# [WHAT NEEDS TO BE DONE]
Could you write out the records below again, replacing every "dropdown" with "menu" and keeping everything else the same? Omit the pictures from your answer.

# [DATA ROWS]
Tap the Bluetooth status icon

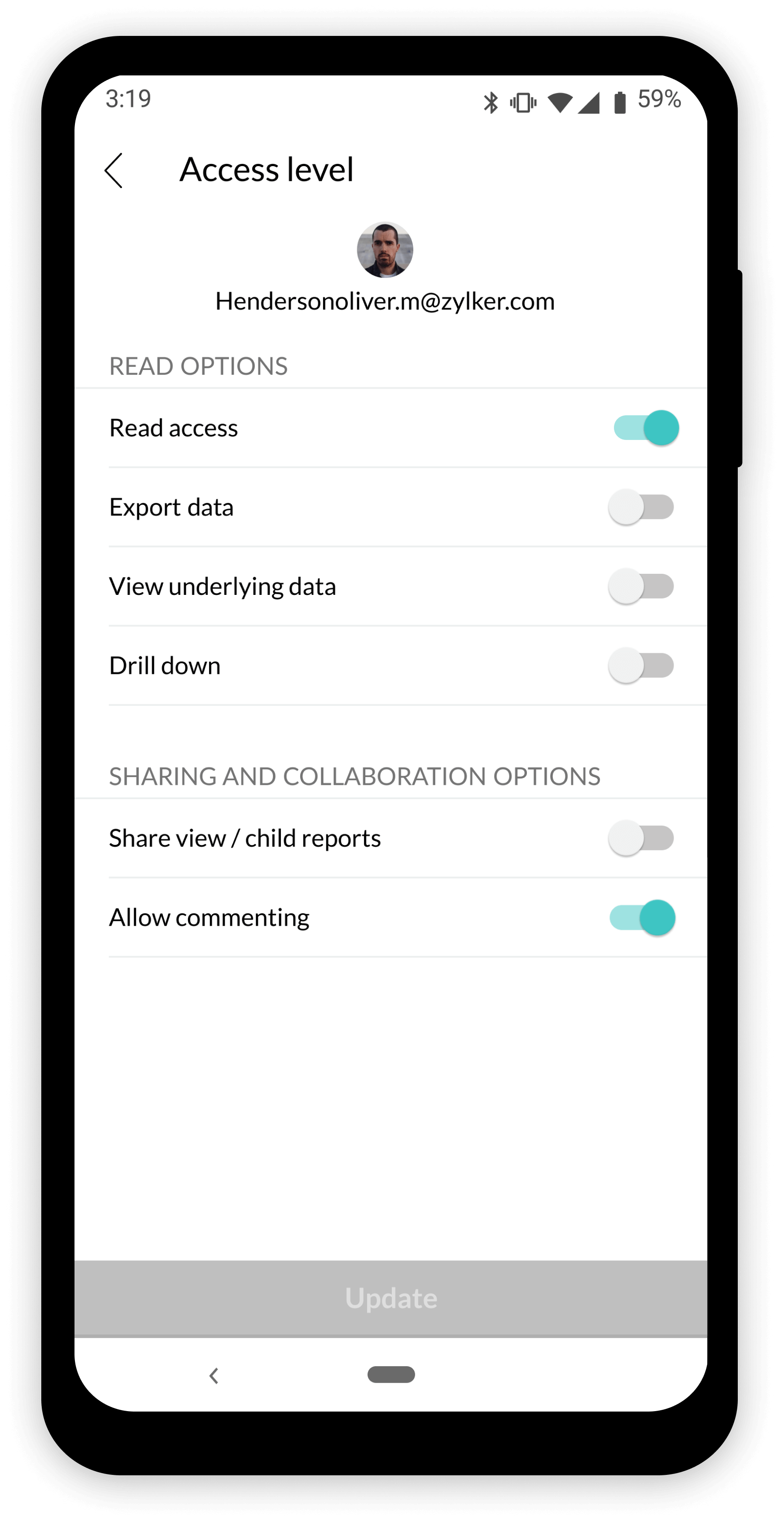pyautogui.click(x=491, y=102)
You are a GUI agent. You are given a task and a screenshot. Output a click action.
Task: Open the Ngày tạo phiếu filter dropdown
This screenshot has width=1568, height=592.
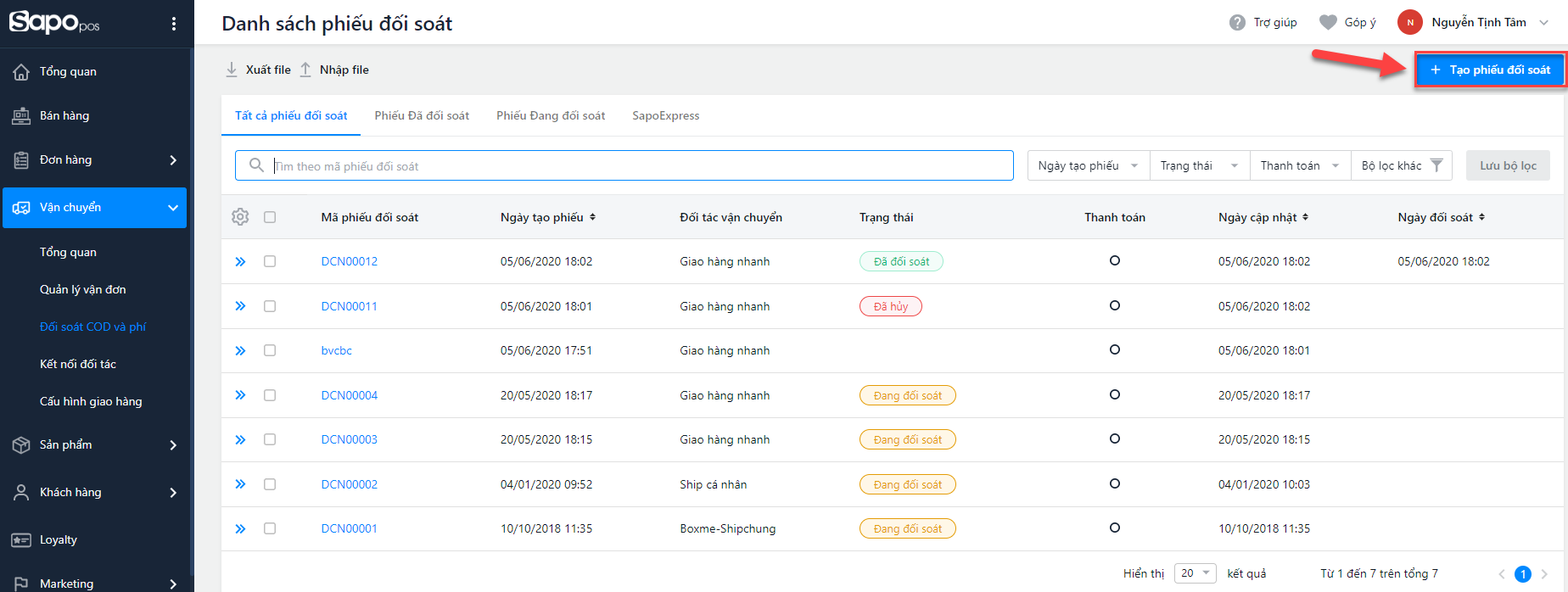pyautogui.click(x=1088, y=165)
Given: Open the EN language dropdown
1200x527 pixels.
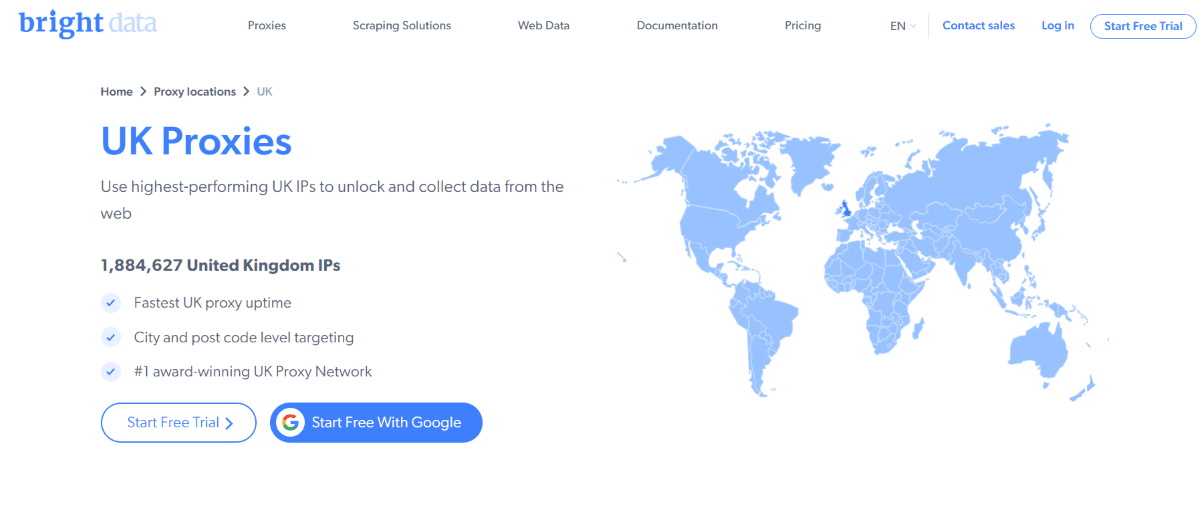Looking at the screenshot, I should coord(902,26).
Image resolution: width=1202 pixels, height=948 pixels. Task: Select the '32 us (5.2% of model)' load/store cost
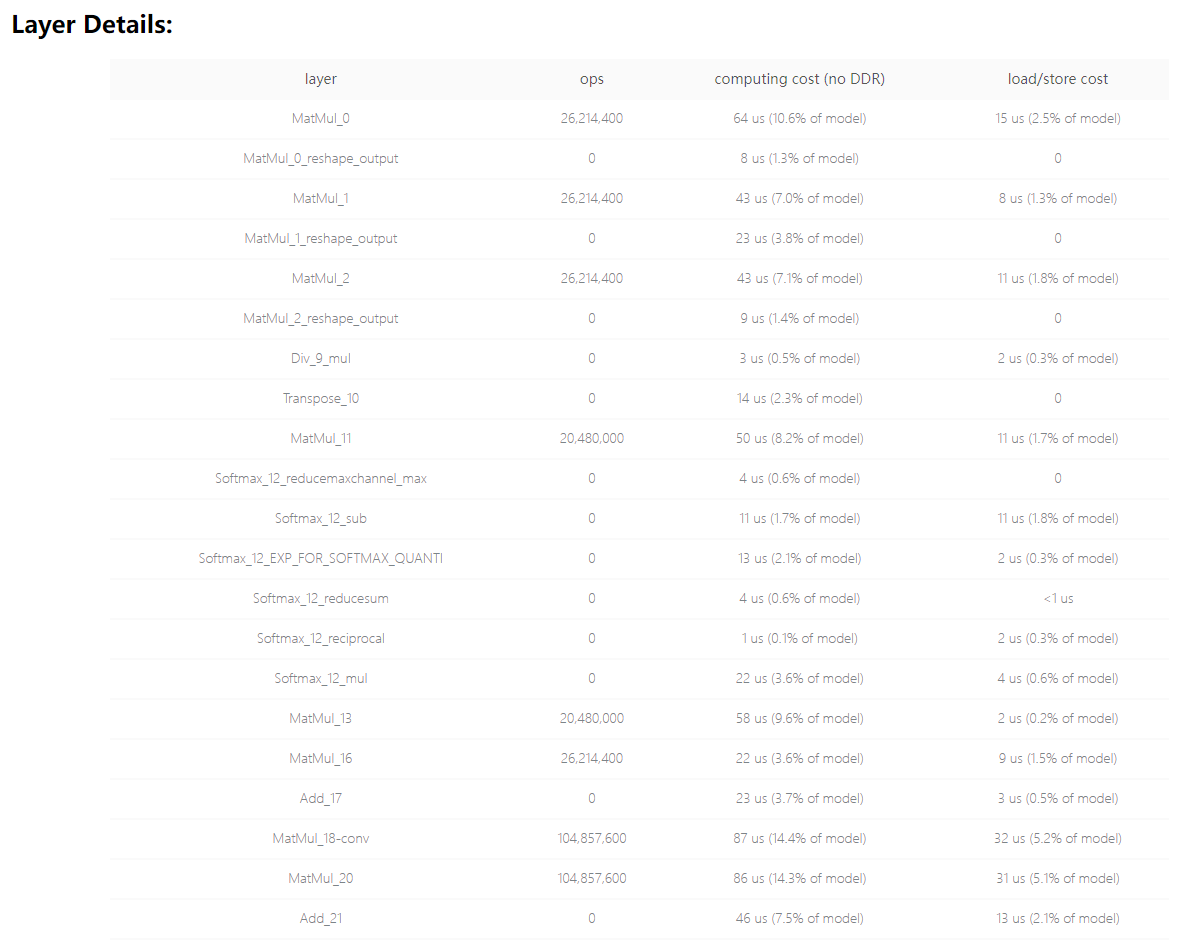[1057, 838]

# [FINISHED ANSWER]
Tap the Bluetooth status icon

pyautogui.click(x=491, y=102)
You are a GUI agent. You are given a task and a screenshot. Output a click action.
Task: Open the Ngày tạo phiếu filter menu
This screenshot has width=1568, height=592.
pyautogui.click(x=1088, y=165)
Given: Open the EN language menu
1200x527 pixels.
Looking at the screenshot, I should coord(902,26).
Image resolution: width=1202 pixels, height=948 pixels. Task: Select the '32 us (5.2% of model)' load/store cost
[1057, 838]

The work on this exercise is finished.